> _Problem description_
Would you copy each line of the data below that has "Kami"?

[Items from a data source]
-- Opening Marker --

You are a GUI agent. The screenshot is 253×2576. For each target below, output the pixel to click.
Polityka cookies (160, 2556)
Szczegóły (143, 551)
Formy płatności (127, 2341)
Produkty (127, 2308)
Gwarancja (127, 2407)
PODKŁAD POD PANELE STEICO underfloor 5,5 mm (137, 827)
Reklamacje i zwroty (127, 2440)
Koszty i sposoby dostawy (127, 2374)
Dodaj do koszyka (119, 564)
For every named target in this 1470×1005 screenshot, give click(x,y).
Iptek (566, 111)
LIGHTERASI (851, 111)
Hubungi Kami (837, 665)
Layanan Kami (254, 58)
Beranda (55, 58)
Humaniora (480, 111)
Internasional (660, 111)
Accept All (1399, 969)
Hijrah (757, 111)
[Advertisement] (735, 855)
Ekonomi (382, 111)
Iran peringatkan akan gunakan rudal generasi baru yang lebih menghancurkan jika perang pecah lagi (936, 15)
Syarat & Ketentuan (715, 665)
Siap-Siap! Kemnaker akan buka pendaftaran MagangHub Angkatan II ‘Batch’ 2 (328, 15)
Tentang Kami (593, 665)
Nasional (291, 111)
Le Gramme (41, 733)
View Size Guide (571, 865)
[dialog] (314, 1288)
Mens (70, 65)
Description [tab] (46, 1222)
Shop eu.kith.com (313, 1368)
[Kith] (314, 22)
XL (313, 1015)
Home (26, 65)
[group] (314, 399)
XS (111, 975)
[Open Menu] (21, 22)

-- Closing Marker --

> _Answer space_
Hubungi Kami (837, 665)
Layanan Kami (254, 58)
Tentang Kami (593, 665)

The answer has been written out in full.